A new team can be brought in to try and do better, but the reality is that these challenges are a function of urban congestion, a runaway birthrate and the scale of the system, meaning the problems keep growing too big to solve once and for all. So let’s not go there. Instead, let’s look at what Luistro and company have accomplished, or started, that deserve to be continued and improved by Briones.
On top of managing 58,811 elementary and secondary schools for 23.7 million students in 18 regions and 218 division offices, the outgoing team has been phasing in the K-to-12 enhanced basic education program these past six years.
Luistro and his team of educators, finance experts and development planners created the K-to-12 curriculum, collaborating with the Commission on Higher Education and Technical Education and Skills Development Authority on the changes and enrichments, particularly for the senior high school specialized subjects. To ensure the reform’s full implementation, they crafted the law that was legislated in 2013 and fought for a budget that would enable them to build stand-alone senior high schools, furnish classrooms in existing high schools, and provide new labs and workshops, tech-voc and livelihood equipment, teacher training, among other things.
Multiple consultations, held by the DepEd with students, teachers, parents, school heads and other stakeholders nationwide, gained understanding of and support for the massive reform. More than a million Grade 11 students are now enrolled in 11,000 senior high schools run by the DepEd, state universities, local universities and private schools.

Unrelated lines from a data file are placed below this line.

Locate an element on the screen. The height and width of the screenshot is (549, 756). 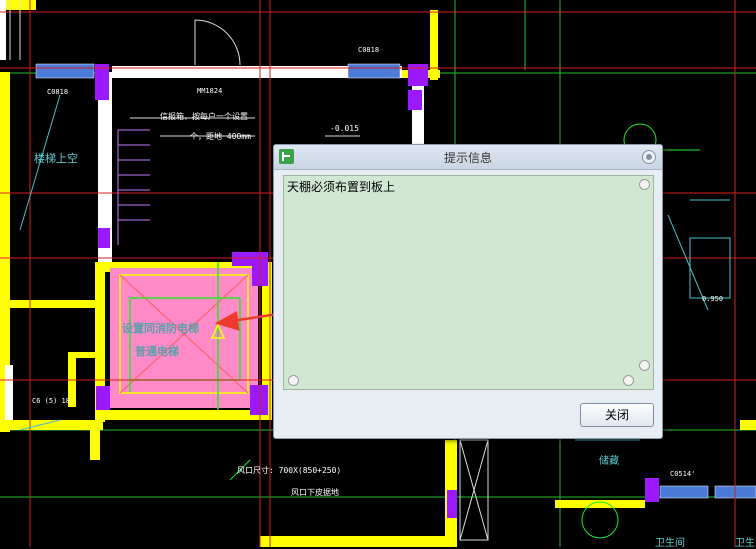
scroll-down-handle is located at coordinates (644, 366).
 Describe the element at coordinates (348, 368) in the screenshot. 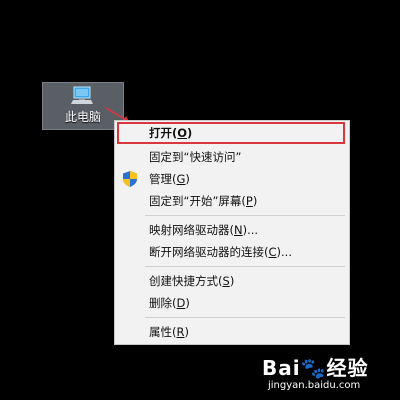

I see `watermark-brand-suffix: 经验` at that location.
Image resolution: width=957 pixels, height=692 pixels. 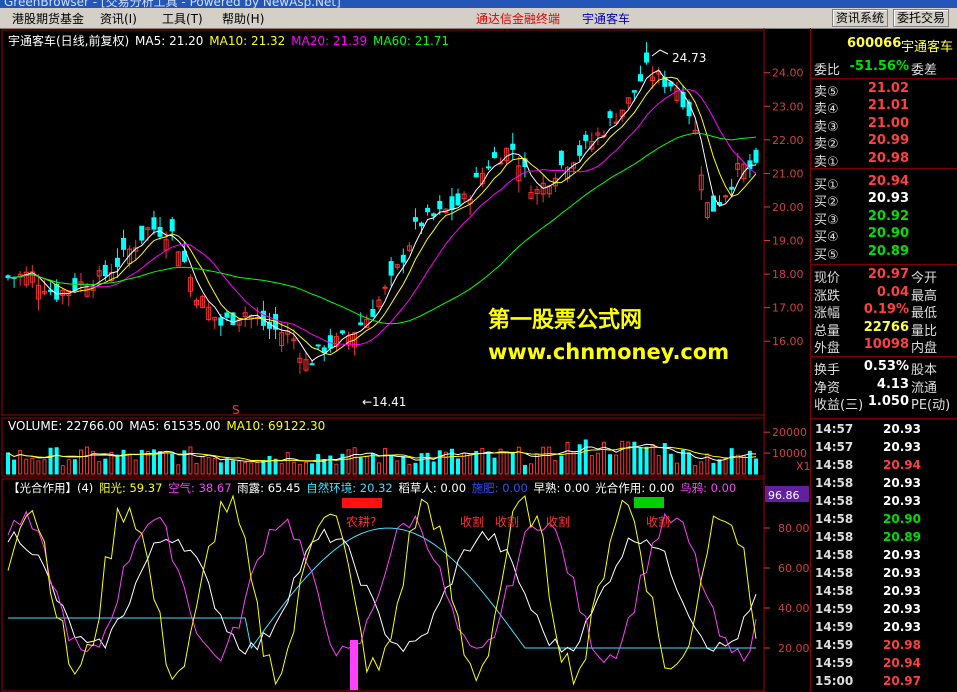 What do you see at coordinates (708, 488) in the screenshot?
I see `niao-label: 鸟鸦: 0.00` at bounding box center [708, 488].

Briones and her team will now be responsible for implementing Grade 12 next school year and for keeping the K-to-12 program in full swing, amid strong opposition from certain legislators and interest groups. The new secretary’s buy-in is also important in the DepEd’s push for technology. In time for school opening and the Grade 11 rollout, the DepEd showed off its nationwide Learner Information System, which generates enrollment figures in real time.
Included in the technology infrastructure set up by the Luistro team are data centers for the input of all school-related information and a mirror site for backup and redundancy measures. Regional and division offices have been given the budget to procure more internet services. Schools have been provided hardware, as well as mobile teachers and Alternative Learning System facilities.
This push for technology has resulted in the creation of the Enhanced Basic Education Information System, the Learning Portal, and the impressive DepEd website.
The upgrade of servers that began in 2015 and the improvement of the data centers are expected to be completed in 2017. Without Briones’ blessing, the technology will become obsolete.
The National Indigenous Peoples Education Program is another worthwhile framework for the incoming team to consider adopting because of its goal of correcting the miseducation of IP learners. Under Luistro, the DepEd has adopted the landmark policy that seeks to give IP learners a more culturally-based and more accessible education. It has created the Indigenous Peoples Education Office, issued guidelines on the conduct of activities and use of materials involving aspects of IP culture, and adopted the IP Education Curriculum Framework.
Yet another ongoing project that will need a boost from Briones is the title transfer for the properties on which some public schools stand. When Luistro came on board, schools were in danger of losing the lots for lack of legal title ownership. In some cases, the heirs of the lot donors wanted to retrieve the property. Through the team’s efforts, a total of 20,663 schools now have clean transfer certificates, deeds of donation, and other legal proof of ownership, representing a huge jump of 424 percent from when Luistro started, according to Undersecretary Rey Laguda.
There is more to be done. If Briones indeed shares the same perspective on education with Luistro, the DepEd will be in good hands.